Pages

Tuesday, August 2, 2011

Remote Query (Linked Server) Connection Time-Out Issue & Solution

Today, I faced an issue while running a long MDX query in terms of execution time. I went through so many posts on this issue, but didn't get any answer. Below are the details:

Error Message: 
"OLE DB provider "MSOLAP" for linked server "LINKED_SERVER_SSAS" returned message "XML for Analysis parser: The XML for Analysis request timed out before it was completed.".

Description: My SQL Server DB has a Linked Server connection (i.e. named "LINKED_SERVER_SSAS") to connect to SQL Server Analysis Services 2008 OLAP database. This connection is being used in Stored Procs & T-SQL queries to fetch stats from cube. I executed a MDX using this linked server connection, query ran for 10 mins and threw this error message.
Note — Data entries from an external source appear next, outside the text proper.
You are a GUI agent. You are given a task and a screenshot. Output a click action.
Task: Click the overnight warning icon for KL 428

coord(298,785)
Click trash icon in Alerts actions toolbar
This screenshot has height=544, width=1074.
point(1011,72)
Then I tried to ran MDX directly on Analysis Services which ran successfully & took around 18 mins. I checked multiple options to resolve the issue such as
  1. Linked Server Connection: Query Timeout property under Server Options
  2. SQL Server Analysis Services: Server Properties (including advance server properties)
  3. SQL Sevrer Management Studio: Query Execution Property
None of them were successful attempt in my case. 

Solution:
  1. Open SQL Server Database Instance Property where linked server is created.
  2. Go to Connections.
  3. Check "Remote query timeout" value under "Allow remote connections to this server" property. Update this value as per Query/Business requirement. (In my case this value was set to 600 secs.) 
As this value was 10 mins, my remote MDX query faced timeout issue. After updating value to 1800 secs remote MDX query executed successfully. 

Readers: Kindly share your comments & suggestions.

Wednesday, May 18, 2011

MDX behavior in SQL Server 2008 R2 & Earlier Versions


I have been working on Sql Server Analysis Services & MDX for quite a long period. And interestingly on day to day basis I get to understand new concepts, bugs, and some interesting features. 
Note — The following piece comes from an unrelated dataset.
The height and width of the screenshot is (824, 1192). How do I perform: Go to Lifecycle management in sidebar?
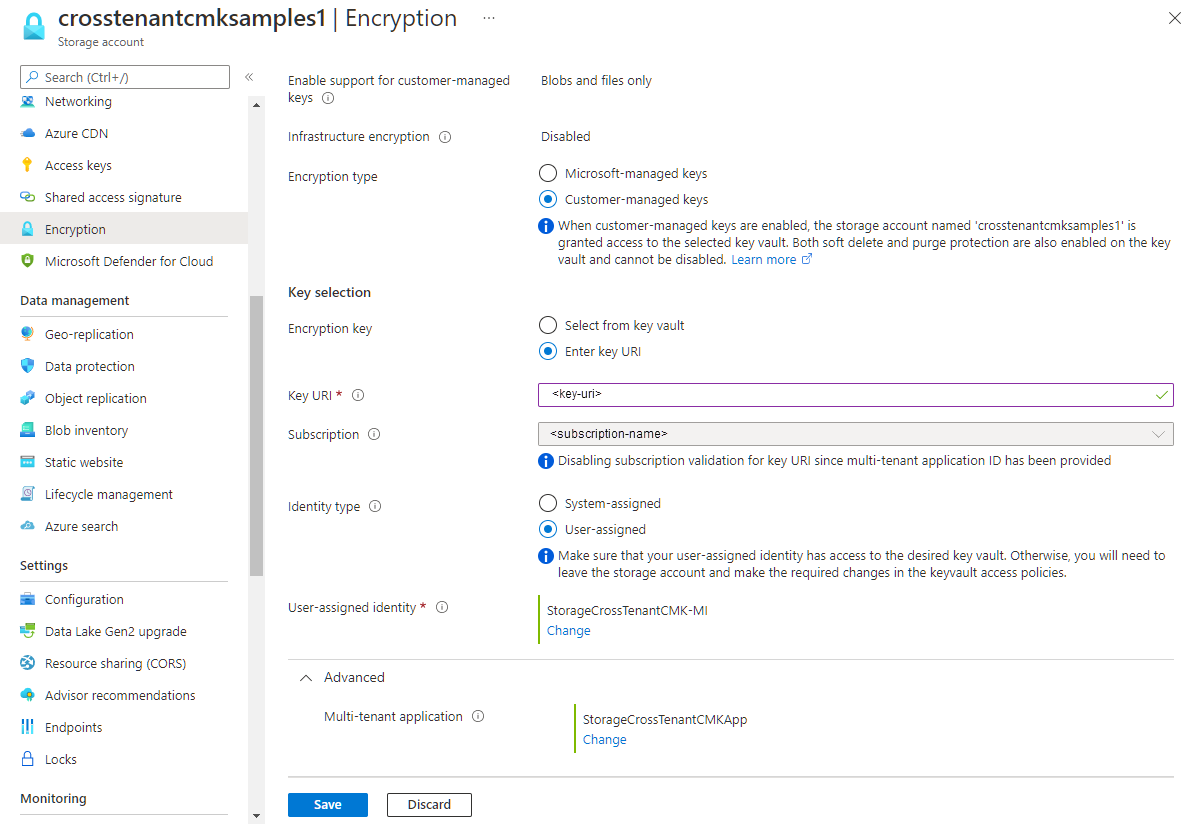pos(109,494)
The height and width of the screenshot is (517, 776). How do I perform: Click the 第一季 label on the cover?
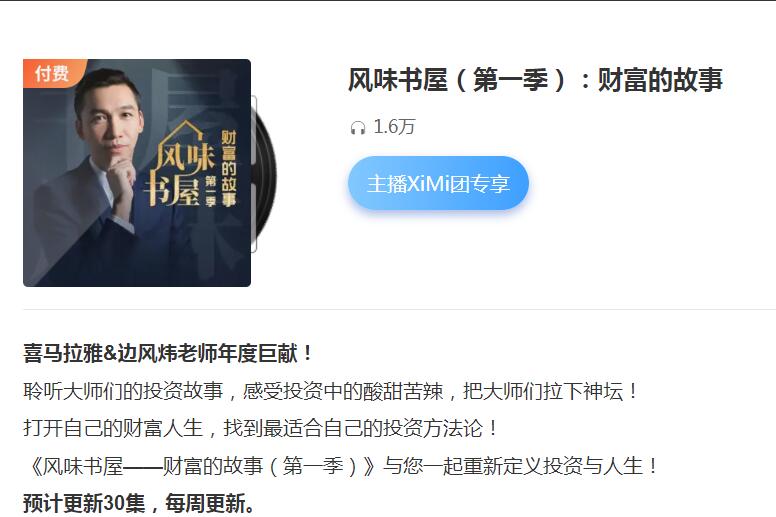[210, 190]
Few days back, I encountered with a MDX query which behaved differently in SQL Server 2008 R2 and its earlier versions. After posting my query to MSDN forum, and raising this behavior as bug @ http://connect.microsoft.com/, I got an explanation as this behavior was a design issue in SQL Server 2008 and earlier versions and got fixed in SQL Server 2008 R2.

Below is a sample MDX which behaves differently in SQL Server 2008 R2 and earlier versions: Behavior can be seen in "Adventure Works" cube.

MDX 1:
        select [Measures].[Internet Sales Amount] on 0,
        non empty [Date].[Date].[Date] on 1
        from [Adventure Works]
        where ([Customer].[Country].&[United States],[Customer].[State-Province].&[NY]&[US])

MDX 2:
        select [Measures].[Internet Sales Amount] on 0,
        non empty [Date].[Date].[Date] on 1
        from [Adventure Works]
        where ([Customer].[Country].&[United States],{[Customer].[State-Province].&[NY]&[US]})

When I ran both queries on SQL Server 2008 R2 (Microsoft SQL Server 2008 R2 (RTM) - 10.50.1600.1 (X64)   Apr  2 2010 15:48:46   Copyright (c) Microsoft Corporation  Developer Edition (64-bit) on Windows NT 6.0 <X64> (Build 6002: Service Pack 2) ), both queries returned same result. i.e.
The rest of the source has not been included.